Em outras palavras, se os profissionais de saúde mental não esclarecerem essas expectativas, arriscam violar os limites que sequer conhecem direito. Todos os estudos existentes clamam por mais pesquisas sobre a frequência com que psiquiatras e terapeutas monitoram seus pacientes online, mas pode ser mais útil para eles compreender o que os analisadosacham da privacidade na internet e como se sentiriam se tivessem sua presença online monitorada. Ashby comentou que recebeu carta branca para realizar um estudo dois anos atrás, mas mudou de emprego antes de começar.

Ela também acredita que entender melhor a maneira como os pacientes usam a internet e as redes sociais faria bem para a profissão em geral. "Creio que é importante fazer perguntas às pessoas sobre suas interações sociais na internet, da mesma forma que perguntamos sobre seus relacionamentos na vida real. E acho que não ensinamos isso, necessariamente."

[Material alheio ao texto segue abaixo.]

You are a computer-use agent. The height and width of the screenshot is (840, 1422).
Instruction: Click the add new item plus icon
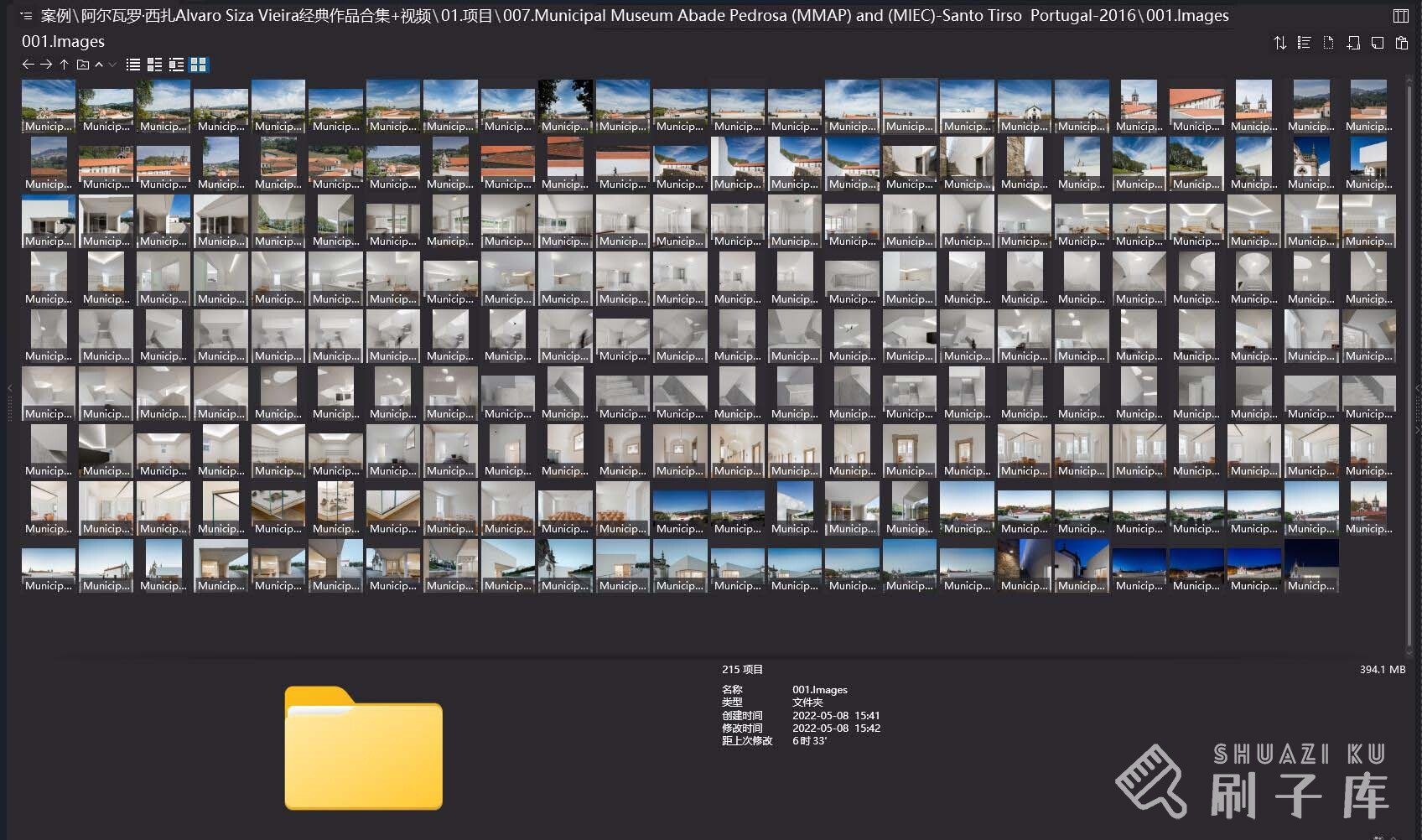click(1352, 43)
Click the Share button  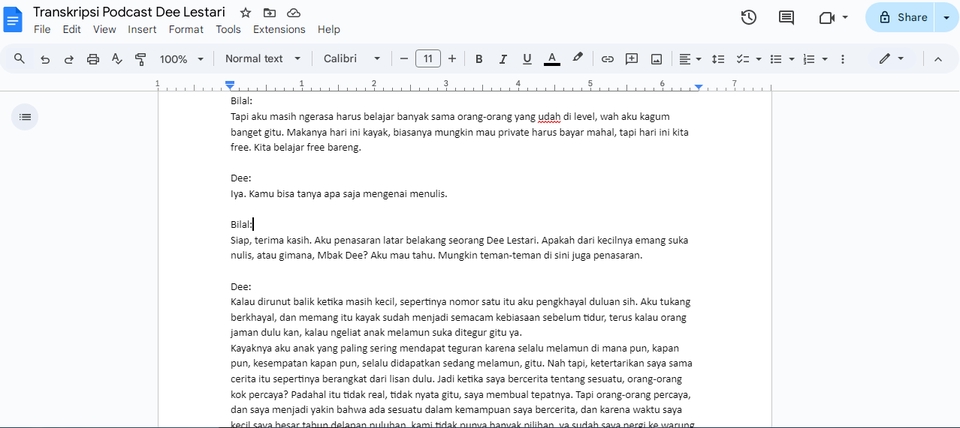point(900,17)
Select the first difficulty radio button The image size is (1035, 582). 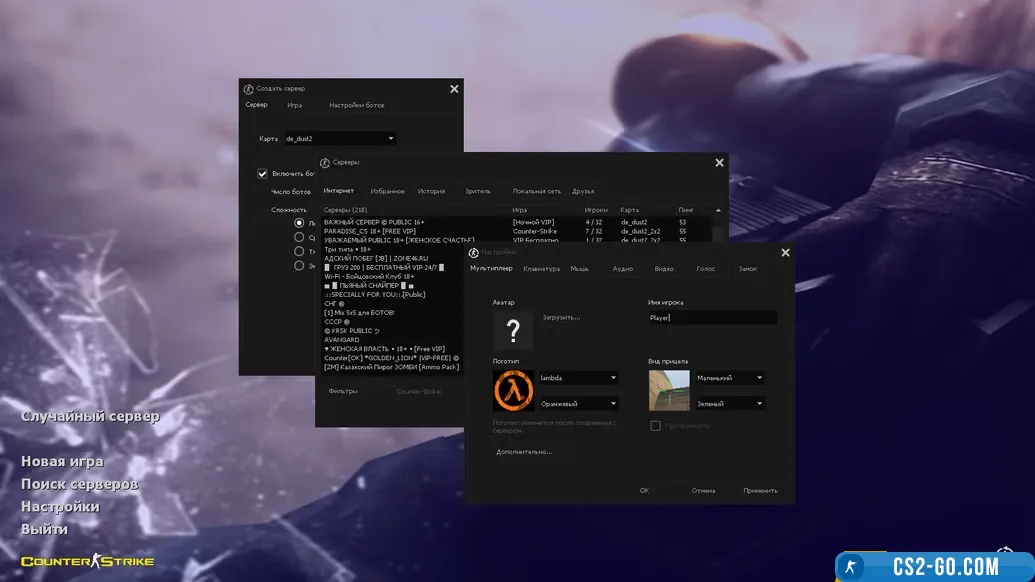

Ashby está certa: não há muita orientação disponível para profissionais de saúde mental sobre o uso da internet, seja em termos éticos ou sob qualquer outra perspectiva. Isso pode mudar em breve. Os autores do estudo do British Journal of Psychiatry alegam que "o tópico precisa ser deliberado com urgência", e a Dra. Deshpande disse que tem escutado os colegas discutirem — e ela promete colocar a internet em pauta na próxima reunião do comitê de ética.

Perguntei a Christiane Eichenberg, autora principal do estudo austríaco, por que demoraram tanto para abordar a questão da privacidade online. "É um fenômeno comum a todos os estudos que focam na nossa profissão — há certa resistência em destacar aspectos negativos", disse ela.

Todavia, como todos os problemas trazidos à terapia, não será resolvido sem muita conversa antes.